▶ _Stated goal_:
Print the lines from the one containing "Click the Total cell showing 250" through the one containing "tap(637, 238)", both included, and omit the pictures from your answer.

▶ _Record list_:
## start

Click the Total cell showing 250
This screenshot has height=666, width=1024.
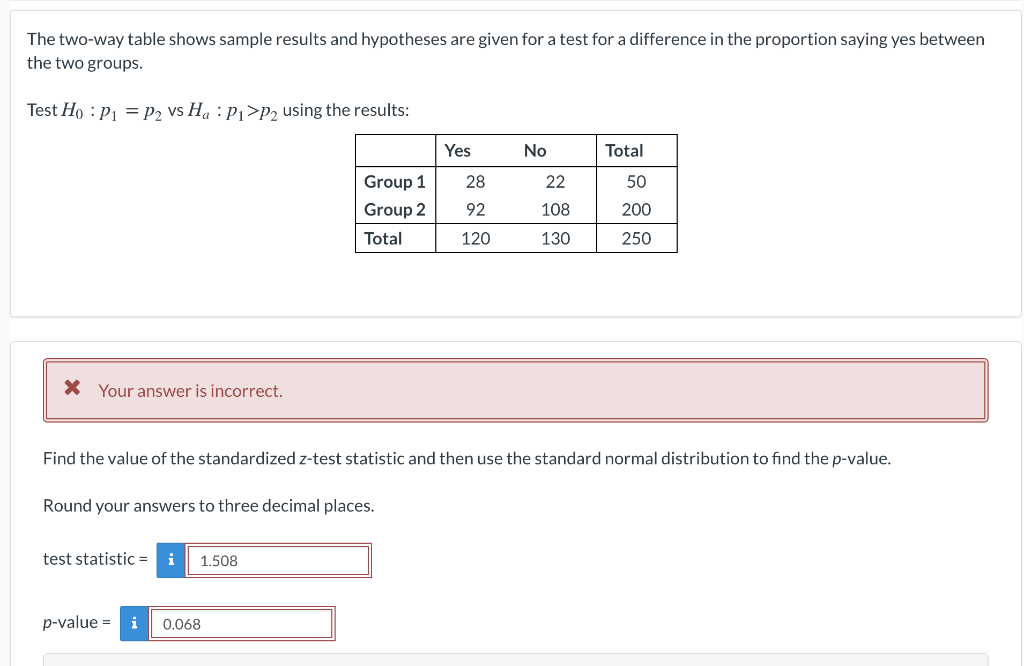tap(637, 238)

## end
## start

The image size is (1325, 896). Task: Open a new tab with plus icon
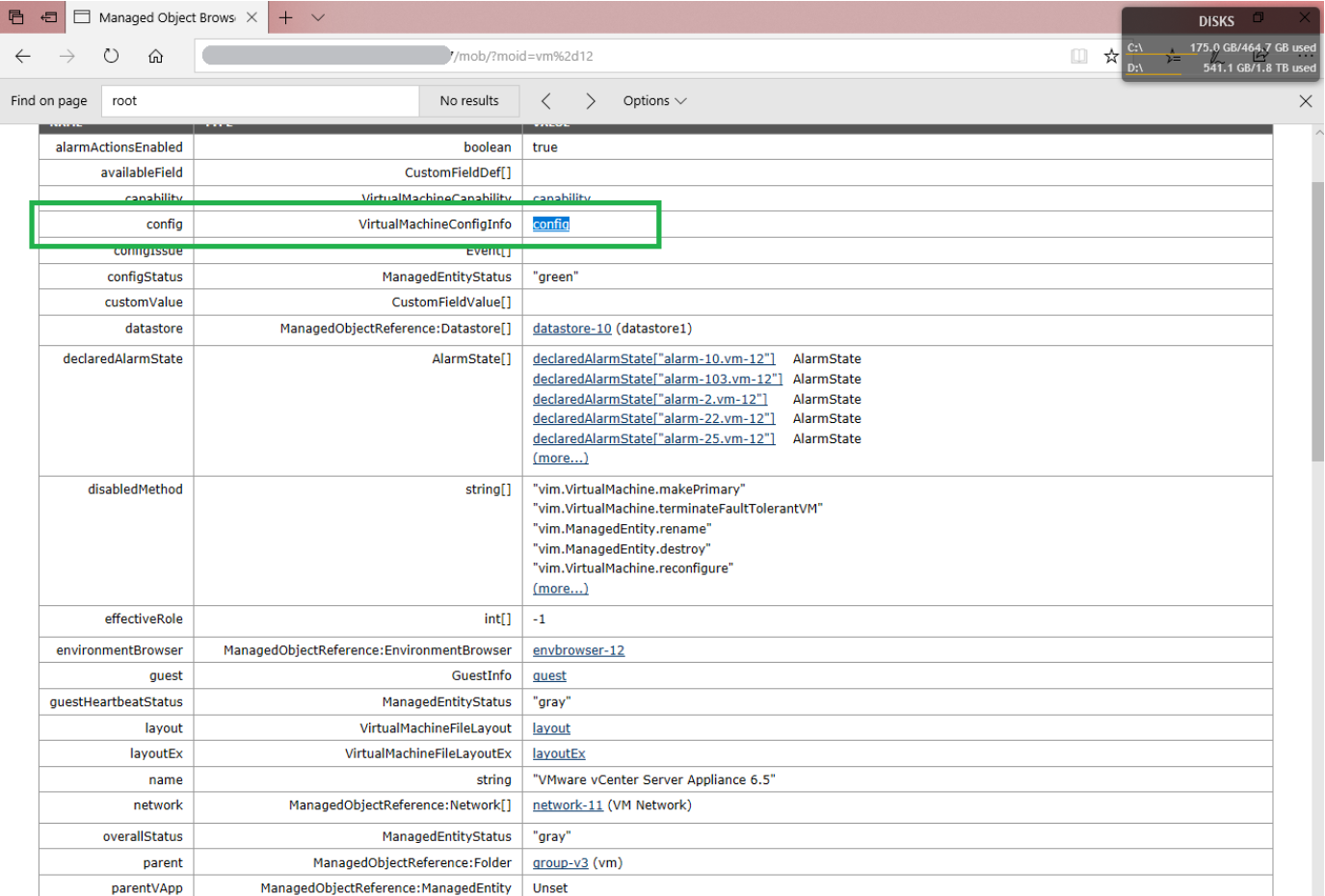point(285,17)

## end
## start

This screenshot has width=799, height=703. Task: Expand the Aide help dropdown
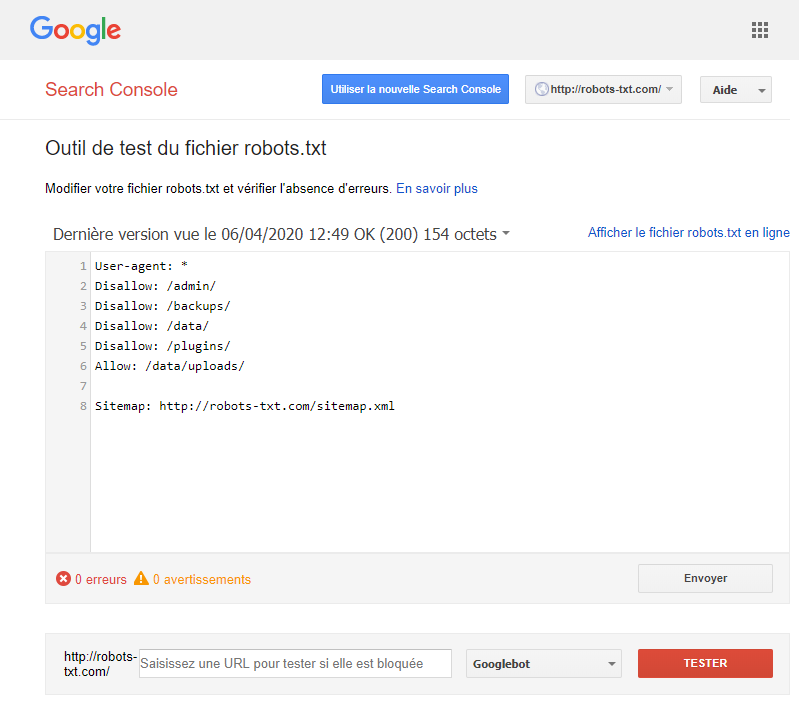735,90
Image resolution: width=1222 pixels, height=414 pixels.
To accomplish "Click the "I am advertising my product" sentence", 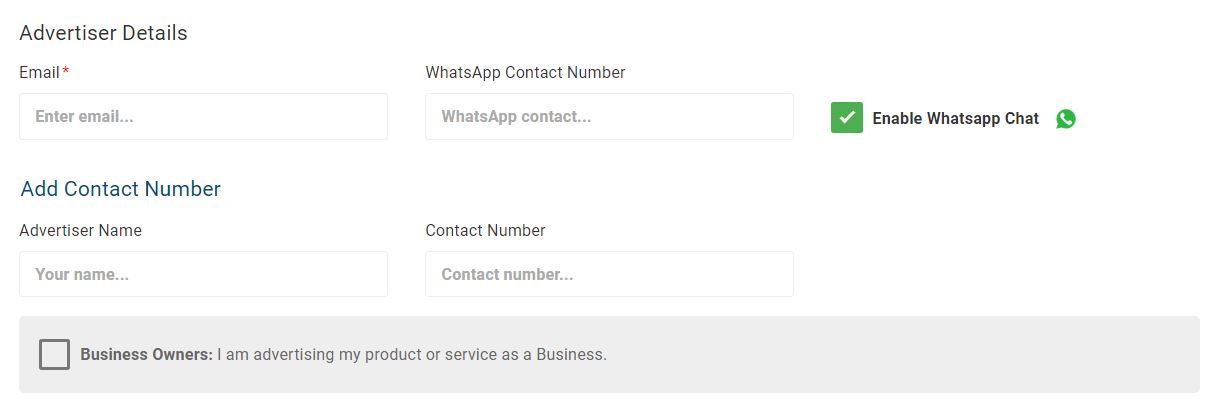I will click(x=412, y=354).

## end

▶ _The output_:
Click the Total cell showing 250
This screenshot has height=666, width=1024.
tap(637, 238)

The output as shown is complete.